I need to find the closest point of the graph $y=\sqrt x$ to the point $(4,0)$.
This is how I understand it:
I assume that triangle with the sides $a$, $x$ and $x/2$ and the largest triangle are similar triangles. From that I conclude that the smaller triangle's one side is $x/2$.
The closest point on the graph from $(4,0)$ must be in the intersection of the lines $a$, $b$ and $c$. $$a = \sqrt{x^2+(x/2)^2},\quad b = \sqrt{x^2 + (2-x/2)^2},\quad c = \sqrt{(4-x)^2+(x/2)^2}$$ by the Pythagorean theorem.

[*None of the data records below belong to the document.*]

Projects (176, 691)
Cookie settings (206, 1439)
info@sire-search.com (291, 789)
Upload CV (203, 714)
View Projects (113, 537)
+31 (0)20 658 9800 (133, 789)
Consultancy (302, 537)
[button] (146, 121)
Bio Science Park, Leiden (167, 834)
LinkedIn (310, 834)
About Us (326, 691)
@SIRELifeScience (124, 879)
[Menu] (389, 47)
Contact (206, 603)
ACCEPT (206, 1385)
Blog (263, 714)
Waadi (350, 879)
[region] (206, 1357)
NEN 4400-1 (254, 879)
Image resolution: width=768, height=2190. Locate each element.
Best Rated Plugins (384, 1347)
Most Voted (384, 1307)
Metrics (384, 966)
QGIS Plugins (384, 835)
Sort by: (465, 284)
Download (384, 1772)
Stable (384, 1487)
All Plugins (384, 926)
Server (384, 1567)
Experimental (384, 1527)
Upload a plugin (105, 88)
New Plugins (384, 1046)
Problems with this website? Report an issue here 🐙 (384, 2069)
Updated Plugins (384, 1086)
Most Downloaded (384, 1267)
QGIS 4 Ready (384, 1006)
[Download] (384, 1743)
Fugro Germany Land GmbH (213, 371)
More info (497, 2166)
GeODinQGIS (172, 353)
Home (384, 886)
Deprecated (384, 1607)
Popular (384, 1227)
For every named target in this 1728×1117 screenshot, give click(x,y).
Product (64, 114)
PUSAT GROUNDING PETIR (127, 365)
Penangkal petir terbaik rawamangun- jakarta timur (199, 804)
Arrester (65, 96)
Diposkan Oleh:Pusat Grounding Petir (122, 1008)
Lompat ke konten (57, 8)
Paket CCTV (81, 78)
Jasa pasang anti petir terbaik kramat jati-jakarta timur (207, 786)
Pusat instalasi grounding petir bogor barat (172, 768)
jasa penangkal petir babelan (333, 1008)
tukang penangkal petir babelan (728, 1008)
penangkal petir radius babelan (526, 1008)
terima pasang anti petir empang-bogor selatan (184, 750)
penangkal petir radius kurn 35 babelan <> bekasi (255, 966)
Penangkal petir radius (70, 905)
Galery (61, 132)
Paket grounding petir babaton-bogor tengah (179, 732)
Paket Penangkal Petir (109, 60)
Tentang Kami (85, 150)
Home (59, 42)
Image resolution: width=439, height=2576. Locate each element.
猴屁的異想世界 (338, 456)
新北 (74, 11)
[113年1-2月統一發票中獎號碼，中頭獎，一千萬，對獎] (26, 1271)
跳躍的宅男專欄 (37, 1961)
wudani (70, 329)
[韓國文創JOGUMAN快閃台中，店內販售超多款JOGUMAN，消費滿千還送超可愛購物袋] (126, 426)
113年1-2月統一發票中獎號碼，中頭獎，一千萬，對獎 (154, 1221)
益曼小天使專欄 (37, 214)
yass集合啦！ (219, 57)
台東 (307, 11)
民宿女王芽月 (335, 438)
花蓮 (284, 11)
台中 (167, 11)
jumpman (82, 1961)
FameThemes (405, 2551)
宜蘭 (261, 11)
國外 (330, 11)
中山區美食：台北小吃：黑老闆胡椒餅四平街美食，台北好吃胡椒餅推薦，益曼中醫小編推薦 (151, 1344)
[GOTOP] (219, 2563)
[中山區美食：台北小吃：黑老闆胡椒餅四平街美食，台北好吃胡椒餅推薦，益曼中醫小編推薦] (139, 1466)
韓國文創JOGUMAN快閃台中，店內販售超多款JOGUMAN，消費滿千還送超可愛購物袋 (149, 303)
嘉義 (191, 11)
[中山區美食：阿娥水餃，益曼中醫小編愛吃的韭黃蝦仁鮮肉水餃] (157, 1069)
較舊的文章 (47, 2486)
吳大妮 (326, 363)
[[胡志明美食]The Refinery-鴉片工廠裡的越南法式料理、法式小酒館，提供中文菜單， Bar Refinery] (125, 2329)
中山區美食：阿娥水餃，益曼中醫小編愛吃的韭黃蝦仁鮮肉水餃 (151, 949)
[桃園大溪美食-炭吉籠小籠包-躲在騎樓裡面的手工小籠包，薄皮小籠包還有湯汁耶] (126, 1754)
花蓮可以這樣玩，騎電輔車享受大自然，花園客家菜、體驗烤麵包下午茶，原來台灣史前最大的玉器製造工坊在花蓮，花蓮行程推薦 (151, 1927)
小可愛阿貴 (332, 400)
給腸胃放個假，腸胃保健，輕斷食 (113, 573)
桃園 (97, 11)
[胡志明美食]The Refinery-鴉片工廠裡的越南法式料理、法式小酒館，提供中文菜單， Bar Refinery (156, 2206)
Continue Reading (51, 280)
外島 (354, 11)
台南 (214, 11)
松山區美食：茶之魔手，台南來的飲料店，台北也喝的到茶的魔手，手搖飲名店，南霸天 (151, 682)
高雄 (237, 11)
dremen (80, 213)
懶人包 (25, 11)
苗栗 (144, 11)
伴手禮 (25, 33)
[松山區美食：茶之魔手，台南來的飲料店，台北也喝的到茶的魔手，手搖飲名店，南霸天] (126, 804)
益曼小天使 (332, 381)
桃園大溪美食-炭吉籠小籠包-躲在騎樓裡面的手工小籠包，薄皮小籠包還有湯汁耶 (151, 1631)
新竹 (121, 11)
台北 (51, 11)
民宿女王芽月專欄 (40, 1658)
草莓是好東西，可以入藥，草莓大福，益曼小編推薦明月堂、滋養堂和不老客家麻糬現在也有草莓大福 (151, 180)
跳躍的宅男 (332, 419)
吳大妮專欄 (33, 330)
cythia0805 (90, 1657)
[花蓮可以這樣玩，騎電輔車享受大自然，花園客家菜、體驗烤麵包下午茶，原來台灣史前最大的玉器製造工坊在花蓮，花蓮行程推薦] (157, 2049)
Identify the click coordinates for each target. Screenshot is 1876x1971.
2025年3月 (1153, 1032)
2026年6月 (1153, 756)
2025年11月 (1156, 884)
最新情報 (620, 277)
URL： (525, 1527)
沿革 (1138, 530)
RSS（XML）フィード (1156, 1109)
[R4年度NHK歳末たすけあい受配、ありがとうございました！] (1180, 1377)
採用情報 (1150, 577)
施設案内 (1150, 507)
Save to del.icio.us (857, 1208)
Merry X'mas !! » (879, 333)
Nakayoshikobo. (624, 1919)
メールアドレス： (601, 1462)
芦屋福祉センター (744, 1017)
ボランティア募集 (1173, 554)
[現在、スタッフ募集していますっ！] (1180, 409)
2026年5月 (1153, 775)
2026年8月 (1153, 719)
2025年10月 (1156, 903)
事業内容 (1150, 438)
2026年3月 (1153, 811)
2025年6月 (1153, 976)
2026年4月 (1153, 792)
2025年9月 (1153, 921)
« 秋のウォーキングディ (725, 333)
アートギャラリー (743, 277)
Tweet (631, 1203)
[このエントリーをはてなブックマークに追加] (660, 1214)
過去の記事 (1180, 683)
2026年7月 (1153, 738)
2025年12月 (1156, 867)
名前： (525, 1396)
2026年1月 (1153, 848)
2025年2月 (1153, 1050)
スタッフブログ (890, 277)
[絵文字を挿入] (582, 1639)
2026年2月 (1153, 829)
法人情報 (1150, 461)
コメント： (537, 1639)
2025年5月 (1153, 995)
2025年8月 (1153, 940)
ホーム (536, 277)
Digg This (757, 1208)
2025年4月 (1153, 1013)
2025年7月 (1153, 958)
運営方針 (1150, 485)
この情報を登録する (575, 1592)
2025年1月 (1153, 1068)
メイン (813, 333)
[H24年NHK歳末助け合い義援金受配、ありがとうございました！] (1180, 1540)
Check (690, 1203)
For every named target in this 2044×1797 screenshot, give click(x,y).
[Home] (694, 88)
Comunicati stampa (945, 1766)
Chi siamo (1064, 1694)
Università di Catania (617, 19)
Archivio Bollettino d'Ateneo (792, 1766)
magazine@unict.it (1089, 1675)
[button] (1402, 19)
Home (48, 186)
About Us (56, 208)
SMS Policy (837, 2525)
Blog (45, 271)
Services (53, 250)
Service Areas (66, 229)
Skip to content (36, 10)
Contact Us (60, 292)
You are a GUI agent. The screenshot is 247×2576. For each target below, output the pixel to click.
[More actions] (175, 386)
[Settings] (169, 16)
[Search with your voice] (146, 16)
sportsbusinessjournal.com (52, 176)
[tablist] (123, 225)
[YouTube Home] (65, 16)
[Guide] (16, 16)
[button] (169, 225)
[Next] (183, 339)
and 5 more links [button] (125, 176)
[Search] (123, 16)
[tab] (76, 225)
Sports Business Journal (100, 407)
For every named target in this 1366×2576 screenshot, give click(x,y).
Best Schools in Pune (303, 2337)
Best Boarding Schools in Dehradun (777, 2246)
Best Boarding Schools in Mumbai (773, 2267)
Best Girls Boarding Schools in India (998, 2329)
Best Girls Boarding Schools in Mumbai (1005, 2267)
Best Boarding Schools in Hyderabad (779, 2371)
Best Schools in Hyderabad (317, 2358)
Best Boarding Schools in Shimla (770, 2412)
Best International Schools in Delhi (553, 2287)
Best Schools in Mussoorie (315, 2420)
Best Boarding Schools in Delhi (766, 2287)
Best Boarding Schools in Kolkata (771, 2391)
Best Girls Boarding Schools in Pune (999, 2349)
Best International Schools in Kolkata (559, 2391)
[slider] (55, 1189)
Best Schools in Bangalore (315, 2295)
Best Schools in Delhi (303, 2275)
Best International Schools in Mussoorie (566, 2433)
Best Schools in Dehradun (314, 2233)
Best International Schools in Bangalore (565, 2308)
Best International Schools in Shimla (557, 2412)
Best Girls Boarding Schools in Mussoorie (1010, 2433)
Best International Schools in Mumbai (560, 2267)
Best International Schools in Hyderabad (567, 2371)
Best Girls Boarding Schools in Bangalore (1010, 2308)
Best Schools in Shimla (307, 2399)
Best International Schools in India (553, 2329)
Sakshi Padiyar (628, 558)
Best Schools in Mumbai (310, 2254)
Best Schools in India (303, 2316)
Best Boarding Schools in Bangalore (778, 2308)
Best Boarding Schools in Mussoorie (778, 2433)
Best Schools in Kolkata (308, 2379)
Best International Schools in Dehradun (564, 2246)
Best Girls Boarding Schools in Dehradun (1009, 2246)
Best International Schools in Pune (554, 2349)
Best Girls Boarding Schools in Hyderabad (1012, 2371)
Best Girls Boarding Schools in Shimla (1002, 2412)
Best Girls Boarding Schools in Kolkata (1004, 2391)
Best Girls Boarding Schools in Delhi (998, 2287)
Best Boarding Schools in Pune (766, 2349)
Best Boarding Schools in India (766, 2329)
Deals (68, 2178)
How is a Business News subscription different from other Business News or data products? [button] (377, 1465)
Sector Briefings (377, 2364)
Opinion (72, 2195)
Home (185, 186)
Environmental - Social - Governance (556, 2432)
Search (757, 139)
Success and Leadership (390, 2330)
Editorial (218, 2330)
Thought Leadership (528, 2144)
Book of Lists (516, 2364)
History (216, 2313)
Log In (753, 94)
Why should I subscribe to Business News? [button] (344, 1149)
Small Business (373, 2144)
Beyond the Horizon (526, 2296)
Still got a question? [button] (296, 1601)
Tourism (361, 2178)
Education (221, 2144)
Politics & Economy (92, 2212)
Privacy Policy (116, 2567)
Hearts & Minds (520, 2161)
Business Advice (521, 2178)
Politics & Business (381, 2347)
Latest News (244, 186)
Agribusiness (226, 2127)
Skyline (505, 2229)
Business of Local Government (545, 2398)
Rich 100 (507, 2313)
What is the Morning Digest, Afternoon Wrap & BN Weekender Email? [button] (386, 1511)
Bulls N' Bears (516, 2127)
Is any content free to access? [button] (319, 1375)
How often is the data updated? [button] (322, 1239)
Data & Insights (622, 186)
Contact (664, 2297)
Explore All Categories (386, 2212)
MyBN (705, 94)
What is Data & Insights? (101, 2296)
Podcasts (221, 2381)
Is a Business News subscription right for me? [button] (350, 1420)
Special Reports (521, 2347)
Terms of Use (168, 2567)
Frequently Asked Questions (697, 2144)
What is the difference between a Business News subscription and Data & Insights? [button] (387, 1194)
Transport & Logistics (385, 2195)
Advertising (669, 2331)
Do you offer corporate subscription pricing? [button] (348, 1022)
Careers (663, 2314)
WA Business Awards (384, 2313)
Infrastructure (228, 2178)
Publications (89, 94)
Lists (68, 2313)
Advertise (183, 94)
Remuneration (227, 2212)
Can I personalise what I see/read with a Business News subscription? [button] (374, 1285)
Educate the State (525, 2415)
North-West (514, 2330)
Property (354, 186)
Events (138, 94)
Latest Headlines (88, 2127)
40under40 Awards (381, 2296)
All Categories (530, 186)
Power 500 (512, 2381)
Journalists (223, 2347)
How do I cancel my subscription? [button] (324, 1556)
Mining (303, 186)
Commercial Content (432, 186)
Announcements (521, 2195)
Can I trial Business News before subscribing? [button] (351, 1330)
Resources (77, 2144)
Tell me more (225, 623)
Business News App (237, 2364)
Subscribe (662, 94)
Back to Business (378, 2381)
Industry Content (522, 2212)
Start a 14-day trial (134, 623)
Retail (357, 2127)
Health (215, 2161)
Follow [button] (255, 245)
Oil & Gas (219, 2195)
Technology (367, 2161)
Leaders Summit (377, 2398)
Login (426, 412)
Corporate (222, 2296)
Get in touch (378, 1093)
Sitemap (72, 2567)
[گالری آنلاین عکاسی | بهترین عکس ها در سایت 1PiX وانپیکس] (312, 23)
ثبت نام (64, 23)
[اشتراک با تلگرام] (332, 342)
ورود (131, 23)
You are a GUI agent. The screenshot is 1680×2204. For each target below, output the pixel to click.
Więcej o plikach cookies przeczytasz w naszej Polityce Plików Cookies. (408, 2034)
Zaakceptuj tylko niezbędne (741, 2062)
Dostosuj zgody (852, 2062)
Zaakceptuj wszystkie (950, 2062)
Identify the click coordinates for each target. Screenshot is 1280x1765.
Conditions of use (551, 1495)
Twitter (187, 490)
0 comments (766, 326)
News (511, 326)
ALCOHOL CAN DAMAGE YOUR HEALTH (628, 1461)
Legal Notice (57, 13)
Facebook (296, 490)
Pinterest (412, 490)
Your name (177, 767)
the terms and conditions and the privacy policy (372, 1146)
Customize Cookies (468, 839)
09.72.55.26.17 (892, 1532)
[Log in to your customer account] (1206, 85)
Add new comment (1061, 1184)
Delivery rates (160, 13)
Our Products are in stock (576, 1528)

I have to minimize the sum $a+b+c$ by diferentiating and then solving for $x$, and then subtracting $x$ from 4 would get the abscissa of the wanted point.
Solving with wolframalpha $x \approx 0.57$, so the abscissa is $4-0.57=3.43$, ordinate is $0.57/2=0.285$.
Is this correct?
Best Answer
The distance from a point on the graph $y=\sqrt{x}$ to the point $(4,0)$ is $$\sqrt{(x-4)^2+(\sqrt{x}-0)^2}.$$ This will be minimized precisely when $$(x-4)^2+(\sqrt{x}-0)^2=x^2-8x+16+x=x^2-7x+16$$ is minimized, since $\sqrt{\cdot}$ is an increasing function. Do you know how to find $x\geq 0$ that minimizes $x^2-7x+16$?